Have you lived with your sibling for a long time and fear inheritance tax? New civil partnership rules won’t help, but a change may be coming
- Recent ruling on civil partnerships has thrown inheritance tax into the spotlight
- Government working on bill which could be beneficial for cohabiting siblings
A married couple and civil partners can pass assets to each other free of inheritance tax on death and effectively double up their tax-free allowance.
But that benefit does not exist for siblings who live together, meaning that some feel forced out of their home if its value is above the inheritance tax threshold.
New rules allow opposite sex couples to have a civil partnership, but siblings cannot do this. So what happens next? Here, Jacqueline Thomson, a senior manager at accountancy and business advisory firm BDO LLP, answers the key questions on this tricky topic.
Complex: Knowing how inheritance tax works for cohabiting siblings is difficult
What is the problem?
There are considerable tax advantages given to married couples or those in a civil partnership.
This includes large inheritance tax allowances and exemptions during lifetime and on death – in particular, complete exemption on the value of an estate which passes to a surviving spouse or civil partner (although this exemption is restricted to £325,000 for couples transferring estate from a UK-domiciled individual to a non-UK domiciled partner).
These exemptions do not apply to long-term cohabiting siblings. In their situation the lack of IHT allowances and exemptions has led to considerable difficulties in meeting inheritance bills on the death of one sibling, largely due to increases in the value of their home over many years.
Hasn’t this been the case for a long time?
Yes, the issue was highlighted over 10 years ago when sisters Joyce and Sybil Burden complained to the European Court of Human Rights that the difference between the treatment of spouses or civil partners and siblings was discriminatory.

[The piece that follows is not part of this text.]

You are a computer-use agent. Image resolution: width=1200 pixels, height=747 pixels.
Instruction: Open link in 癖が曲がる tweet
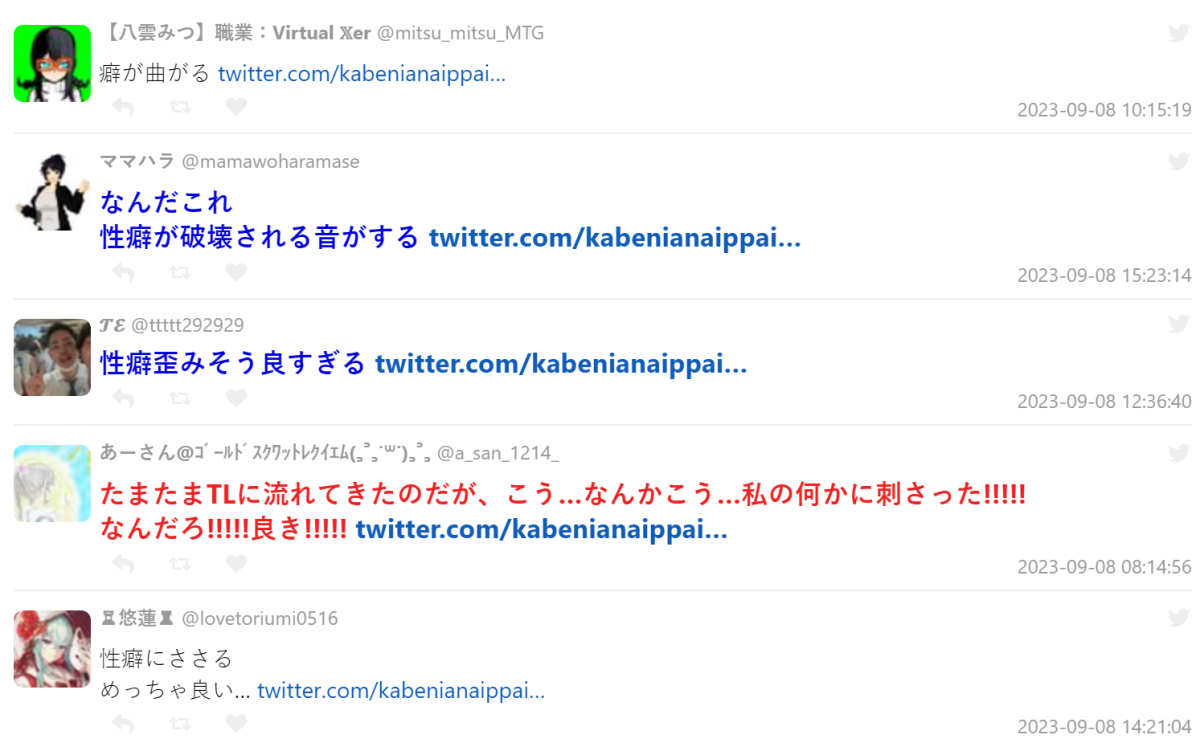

However, because you do not sign a legally binding document as siblings, in 2008 the ECHR ruled that there was no discrimination as a siblings relationship is fundamentally different to a married or civil partnership couple.
Have any attempts been made to resolve the problem?
The House of Lords was in favour of including sibling couples when the UK introduced civil partnerships in 2004, but this was rejected by the House of Commons.
All change: A government Bill could pave the way for new rules on cohabiting siblings and inheritance tax
Currently, a Bill seeking to include sibling couples who have cohabited for 12 years in civil partnerships received its second reading in the House of Lords in July, and is awaiting examination at Committee stage.
Does everyone agree that extending civil partnerships for siblings is the answer?
Both sides in the House of Lords sympathise with those affected, but the sibling relationship is not one of choice and cannot be ended.
There is also concern that allowing siblings to have civil partnerships could lead to abuse and coercion.
For example, if one sibling wants to move out, and is coerced to stay to benefit from the perks of a civil partnership.
Questions have also been raised about potential unfairness to other relationships and the position for multiple siblings, as marriage and civil partnerships are strictly limited to two partners.
Any method of alleviating the problem would entail a cost, which would add to the cost of extending civil partnerships to opposite-sex couples.
As finances will also be stretched to meet the commitments to increase NHS funding and provide a reserve for Brexit uncertainties, this issue will join a list of other pressing matters that are competing for government resources.
During the second reading of the current Bill, Baroness Williams of Trafford, Minister for Equalities, echoed the argument that the sibling relationship is of a different nature to marriage and civil partnerships. She was not convinced that altering civil partnerships was the solution.